→ TRECHO DO DOCUMENTO
• • • • •

Entre as irregularidades, que foram relatadas em documento assinado pelo delegado, a Amma gastou R$ 605,1 mil com 91 veículos diferentes em 18 oficinas. No entanto, só constam 73 na relação oficial de automóveis da agência. A Derccap também constatou que 30 dos veículos nos quais foram autorizados serviços são particulares e de modelos divergentes dos declaradas pela Amma. [...]
Acusação pública, sem comprovação do fato que sequer foi apurado, de forma antecipada, sem o crivo do contraditório e da ampla defesa, revela conduta antijurídica da autoridade policial. Tal forma de conduta do titular da DERCCAP não objetiva prender criminoso. O objetivo é a perseguição política.
O subscritor destas linhas atua na AMMA como pesquisador do programa de Doutorado em Ciências Ambientais da UFG (cf. Convênio nº 126/2010 publicado no DOU nº 128, de 07/07/2010) e, nessa condição, acompanhou de perto a aflição dos servidores e dirigentes diante do bombardeio acusatório. O diretor Administrativo-Financeiro da AMMA, Antonio Rodrigues, conforme relato pessoal ao infraescrito, em depoimento na DERCCAP, informou que, in litteris:
"[...] Houve um erro na digitação do número da placa da Hilux, que foi corrigido por exigência da Controladoria Geral do Município, que fez conferência no veículo para comprovar se, de fato, o conserto ocorreu na Hilux ou na moto, concluindo que ocorreu naquele veículo e não neste [...]".

• • • • •

Dados de alvos de clique:

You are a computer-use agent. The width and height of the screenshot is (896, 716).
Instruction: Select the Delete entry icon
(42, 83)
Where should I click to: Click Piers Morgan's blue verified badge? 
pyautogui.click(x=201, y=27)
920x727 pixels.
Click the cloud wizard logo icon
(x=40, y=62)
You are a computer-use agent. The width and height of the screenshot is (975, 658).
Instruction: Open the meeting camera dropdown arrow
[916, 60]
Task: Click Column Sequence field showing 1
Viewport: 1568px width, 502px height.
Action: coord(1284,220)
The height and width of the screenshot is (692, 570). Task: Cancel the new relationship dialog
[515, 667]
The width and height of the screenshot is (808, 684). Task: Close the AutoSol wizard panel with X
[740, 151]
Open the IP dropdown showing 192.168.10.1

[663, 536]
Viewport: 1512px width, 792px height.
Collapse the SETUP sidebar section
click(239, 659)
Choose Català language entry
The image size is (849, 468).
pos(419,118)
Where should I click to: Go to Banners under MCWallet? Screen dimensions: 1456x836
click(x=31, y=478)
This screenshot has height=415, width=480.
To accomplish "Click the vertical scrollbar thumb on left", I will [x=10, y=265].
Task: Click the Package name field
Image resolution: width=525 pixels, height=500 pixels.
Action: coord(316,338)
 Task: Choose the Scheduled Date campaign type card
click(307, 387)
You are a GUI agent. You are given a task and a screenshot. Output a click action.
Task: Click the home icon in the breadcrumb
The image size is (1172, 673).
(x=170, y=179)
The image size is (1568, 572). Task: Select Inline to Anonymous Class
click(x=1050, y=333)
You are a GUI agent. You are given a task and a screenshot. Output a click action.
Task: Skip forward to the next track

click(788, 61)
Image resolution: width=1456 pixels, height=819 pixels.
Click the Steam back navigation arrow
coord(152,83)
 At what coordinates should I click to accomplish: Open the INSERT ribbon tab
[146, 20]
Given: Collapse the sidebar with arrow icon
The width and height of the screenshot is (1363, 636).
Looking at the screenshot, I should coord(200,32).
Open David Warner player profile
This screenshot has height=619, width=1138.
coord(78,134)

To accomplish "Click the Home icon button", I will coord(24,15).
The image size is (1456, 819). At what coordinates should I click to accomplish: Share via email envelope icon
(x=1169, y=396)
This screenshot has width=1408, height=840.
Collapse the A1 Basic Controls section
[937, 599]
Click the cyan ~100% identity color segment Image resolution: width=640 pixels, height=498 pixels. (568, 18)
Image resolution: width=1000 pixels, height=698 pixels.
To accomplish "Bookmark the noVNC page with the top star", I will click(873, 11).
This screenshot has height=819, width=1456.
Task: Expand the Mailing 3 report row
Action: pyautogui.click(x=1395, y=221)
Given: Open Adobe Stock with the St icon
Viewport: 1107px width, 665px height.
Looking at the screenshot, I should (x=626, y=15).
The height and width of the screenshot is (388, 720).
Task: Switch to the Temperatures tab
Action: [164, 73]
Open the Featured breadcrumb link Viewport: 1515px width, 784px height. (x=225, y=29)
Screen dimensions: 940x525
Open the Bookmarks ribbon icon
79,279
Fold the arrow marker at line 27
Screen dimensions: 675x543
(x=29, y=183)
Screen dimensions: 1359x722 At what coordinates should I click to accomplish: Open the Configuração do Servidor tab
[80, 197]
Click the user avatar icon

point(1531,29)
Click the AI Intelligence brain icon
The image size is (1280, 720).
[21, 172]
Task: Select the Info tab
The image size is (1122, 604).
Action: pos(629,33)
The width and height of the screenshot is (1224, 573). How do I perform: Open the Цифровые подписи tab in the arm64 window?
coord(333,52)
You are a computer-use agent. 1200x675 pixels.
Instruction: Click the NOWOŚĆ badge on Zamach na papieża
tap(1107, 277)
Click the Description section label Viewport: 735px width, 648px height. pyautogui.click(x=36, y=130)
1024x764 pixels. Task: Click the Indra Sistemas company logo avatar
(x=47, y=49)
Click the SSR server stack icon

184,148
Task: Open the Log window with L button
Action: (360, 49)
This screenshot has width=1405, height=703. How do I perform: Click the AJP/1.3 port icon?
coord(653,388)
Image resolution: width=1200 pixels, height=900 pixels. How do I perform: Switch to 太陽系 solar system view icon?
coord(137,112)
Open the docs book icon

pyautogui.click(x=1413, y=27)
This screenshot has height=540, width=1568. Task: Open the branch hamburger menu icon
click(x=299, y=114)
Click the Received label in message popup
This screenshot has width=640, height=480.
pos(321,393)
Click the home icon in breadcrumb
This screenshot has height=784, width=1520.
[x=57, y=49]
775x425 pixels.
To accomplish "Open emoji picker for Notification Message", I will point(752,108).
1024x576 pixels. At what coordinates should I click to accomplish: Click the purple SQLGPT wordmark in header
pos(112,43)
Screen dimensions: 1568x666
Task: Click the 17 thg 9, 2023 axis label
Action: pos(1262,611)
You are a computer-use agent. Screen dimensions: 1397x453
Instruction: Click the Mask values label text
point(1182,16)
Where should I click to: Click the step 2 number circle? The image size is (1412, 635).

• • • • •

→ ENUNCIADO DA TAREFA
Extraia do texto sobre a AMMA, sem nenhuma alteração, o segmento que começa em "Entre as irregularidades, que" e vai até "a perseguição política.", inclusive.

→ SAÍDA CORRETA
Entre as irregularidades, que foram relatadas em documento assinado pelo delegado, a Amma gastou R$ 605,1 mil com 91 veículos diferentes em 18 oficinas. No entanto, só constam 73 na relação oficial de automóveis da agência. A Derccap também constatou que 30 dos veículos nos quais foram autorizados serviços são particulares e de modelos divergentes dos declaradas pela Amma. [...]
Acusação pública, sem comprovação do fato que sequer foi apurado, de forma antecipada, sem o crivo do contraditório e da ampla defesa, revela conduta antijurídica da autoridade policial. Tal forma de conduta do titular da DERCCAP não objetiva prender criminoso. O objetivo é a perseguição política.